The Achwa 1 Hydroelectric Power Station (A1HPS), also Achwa I Hydroelectric Power Station, is a hydroelectric power station in Uganda, with a planned installed capacity of 41 MW.

==Location==
The facility is located across the Achwa River, in Gulu District, Northern Uganda. This location is at the border between Gulu District and Pader District, approximately 38 km north of the settlement of Aswa. This location is within close proximity of the Achwa 2 Hydroelectric Power Station.
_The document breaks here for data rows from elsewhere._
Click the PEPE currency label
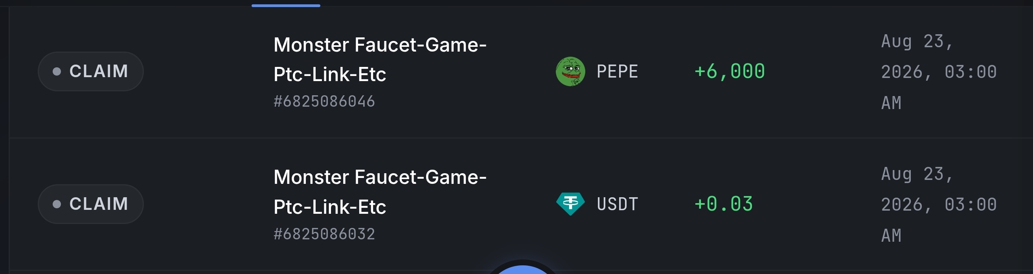The height and width of the screenshot is (274, 1033). (x=617, y=72)
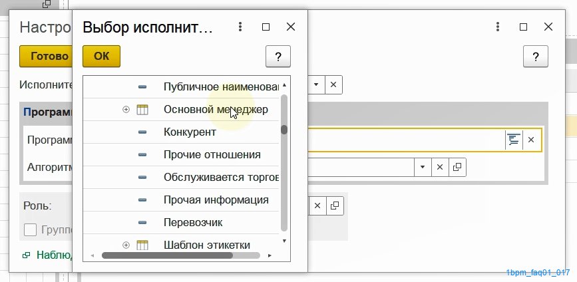Image resolution: width=577 pixels, height=282 pixels.
Task: Click the yellow OK button
Action: click(101, 57)
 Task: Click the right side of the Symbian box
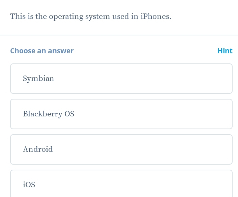[x=209, y=79]
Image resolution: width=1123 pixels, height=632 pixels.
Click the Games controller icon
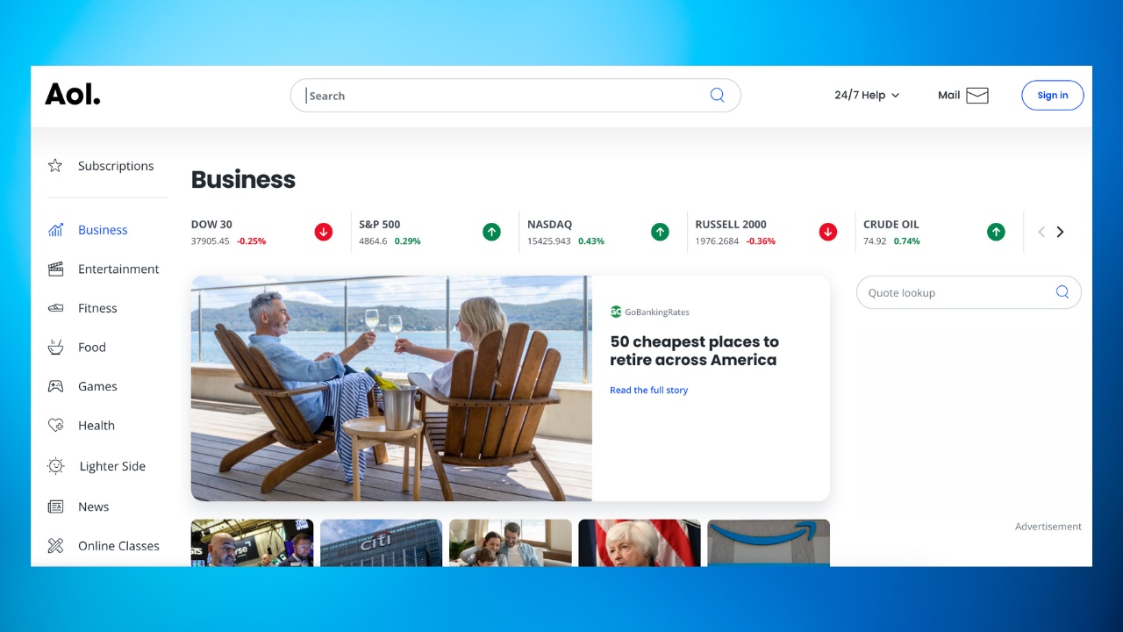pos(55,386)
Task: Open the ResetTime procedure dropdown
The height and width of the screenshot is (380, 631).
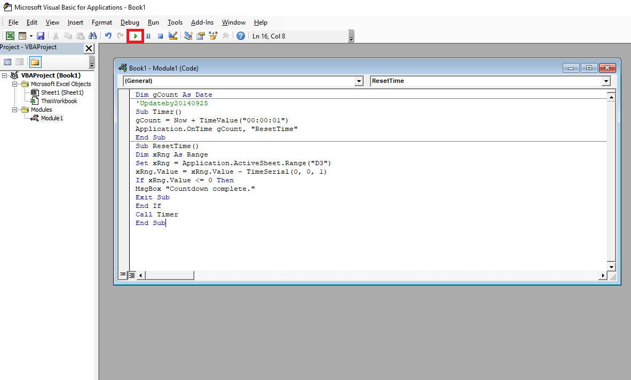Action: coord(606,81)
This is approximately 65 km, by road, northeast of Gulu, the largest city in Northern Uganda.

==Overview==
Achwa 1 is a run-of-the-river hydroelectricity project with planned annual output of 274 GWh. This power station is one in a cascade of five power stations planned on the Achwa River totaling 109 MW. The power generated will be sold to the Uganda Electricity Transmission Company Limited, for integration into the national electricity grid.

==Construction==
The power generated will be evacuated via the Lira–Gulu–Agago High Voltage Power Line, a 132kV high voltage transmission line, to a substation in Lira, a distance of approximately 140 km, where it will be sold to the Uganda Electricity Transmission Company Limited (“UETCL”). Other infrastructure that will be constructed include 9 km of service roads, a 38 km service road to connect the site to the Gulu-Kitgum Road and a camp for the construction workers.

In 2016, solicitation for bids to carry out feasibility and environmental impact assessments for this power station, were advertised. The development rights are owned by Berkeley Energy, through its wholly owned Ugandan subsidiary, Maji Power Limited.

Works were ongoing as of January 2020.